Du 25 novembre au 1er décembre, l’ONU va finaliser un texte d’ampleur : le traité mondial contre la pollution plastique. Étudié par les 193 États membres depuis 2022, il devrait prendre forme fin 2024 à l’issue d’une dernière session de négociations. Au Népal, les défenseurs de l’environnement tirent la sonnette d’alarme : dans le brouillon, déjà très abouti de ce texte, nulle mention de la montagne, pourtant au cœur du problème.
Le plastique est partout. Dans l’océan, sur les plages, les fleuves mais aussi en montagne, des Alpes aux Pyrénées, en passant par l’Himalaya et les calottes glaciaires des pôles. Ces nanoparticules de microplastique, charriées par les vents et la pluie, rentrent dans le cycle de l’eau. Et sont donc transportées sur les plus hauts sommets du monde. À savoir que malgré les politiques publiques de réduction des déchets, « 80% des plastiques émis ne sont pas recyclés et restent sur Terre » précise France Info.
La montagne, absente du futur traité de l’ONU
« La pollution plastique est, au même titre que le changement climatique et l’érosion de la biodiversité, une crise planétaire » précise l’ONU. « Afin de lutter contre la pollution plastique à l’échelle internationale, la cinquième Assemblée des Nations unies pour l’Environnement (ANUE-5) a adopté en mars 2022 une résolution historique en vue de négocier, d’ici fin 2024, un traité mondial de lutte contre la pollution plastique ».

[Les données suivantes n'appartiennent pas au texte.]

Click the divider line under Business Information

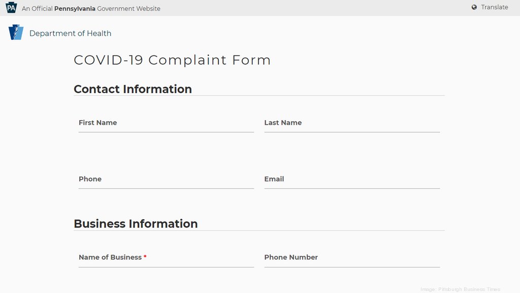click(x=259, y=230)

Et si la cinquième (et ultime) session des négociations pour aboutir à l’adoption de ce traité devrait débuter le 25 novembre à Busan, en Corée du Sud, les défenseurs de l’environnement alertent sur un point crucial : la nécessaire préoccupation de la pollution plastique en haute montagne. « Malheureusement, le mot ‘marin’ est à ce jour mentionné 47 fois dans le traité. Contrairement à ‘montagne’, qui en est absent [un point que l’on peut vérifier en lisant le dernier brouillon du traité, disponible ici, ndlr] », a souligné Ram Sah, directeur exécutif du Centre pour la santé publique et le développement environnemental (CEPHED), situé au Népal. « Le futur traité se concentre uniquement sur la pollution marine, ignorant complètement les préoccupations liées aux montagnes, bien que notre gouvernement [népalais, ndlr] ait soulevé cette question par écrit lors des quatre précédentes réunions du Comité intergouvernemental de négociation (CIN). Cependant, le traité n’en fait aucunement mention ».

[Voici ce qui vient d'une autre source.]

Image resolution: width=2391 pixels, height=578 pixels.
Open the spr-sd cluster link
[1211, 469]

Les microparticules dans la neige, facteur d’accélération du changement climatique
Ram Sah a notamment précisé à l’Himalayan Times que des échantillons de neige avaient été prélevés sur les pentes de l’Everest, à 8 440 mètres d’altitude. Ces derniers ont été soumis à un test de présence de microparticules de plastique. Qui se sont avérés positifs. « On a tendance à penser que l’environnement de l’Everest est l’un des plus purs au monde, ce n’est pas le cas » souligne-t-il. « On est donc indispensable de lutter contre ce qu’il se passe en amont, en montagne, si l’on souhaite s’attaquer à la question de la pollution marine ». Si les neiges fraîches et propres ont un albédo élevé – – la capacité d’une surface à réfléchir la lumière solaire – (environ 80 %), les neiges contaminées par les microparticules de plastique absorbent davantage les rayons du soleil. Résultat : la neige fond plus rapidement, exposant des surfaces plus sombres comme le sol ou la glace, qui absorbent davantage de chaleur, accélérant ainsi le réchauffement climatique.

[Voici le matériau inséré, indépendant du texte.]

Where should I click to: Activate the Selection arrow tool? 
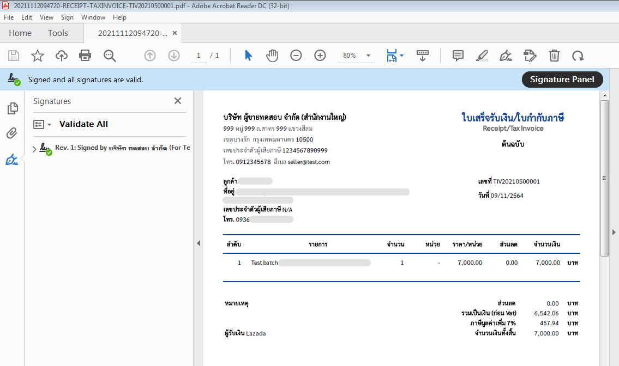pos(248,55)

Et la fonte accélérée des neiges due à la présence de microplastiques perturbe les cycles hydrologiques locaux et régionaux. Une fonte plus rapide peut entraîner une augmentation des inondations, une modification des régimes fluviaux et une diminution des ressources en eau douce à long terme, exacerbant les effets du réchauffement.
En parallèle, les microplastiques impactent la faune locale, perturbant les chaînes alimentaires et affectant des espèces essentielles à la régulation des écosystèmes qui influencent le climat. Aussi, les microplastiques agissent souvent comme des vecteurs pour d’autres polluants chimiques (métaux lourds, hydrocarbures, pesticides), amplifiant les effets néfastes sur les environnements où ils se déposent, y compris dans les neiges des régions polaires.
« Nous devons donc faire entendre la voix des montagnes lors de la cinquième réunion de l’ONU dans le but d’inclure la question de pollution plastique sur les plus hauts sommets du monde dans le prochain traité », a déclaré Ram Sah, qui appelle à une collaboration entre les pays concernés afin que la question soit soulevée par l’ONU à partir du 25 novembre.